▸ GOAL OF THE EXERCISE
Where the records below show a line containing "For every named", start copying; end with the line containing "BARCELONA (81, 186)", and copy it too.

▸ RECORDS SHOWN
==*==

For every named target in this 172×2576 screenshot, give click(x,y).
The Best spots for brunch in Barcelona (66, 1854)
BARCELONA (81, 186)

==*==

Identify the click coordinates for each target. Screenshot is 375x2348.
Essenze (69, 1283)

==*==

▸ EXPECTED OUTPUT
For every named target in this 172×2576 screenshot, give click(x,y).
The Best spots for brunch in Barcelona (66, 1854)
BARCELONA (81, 186)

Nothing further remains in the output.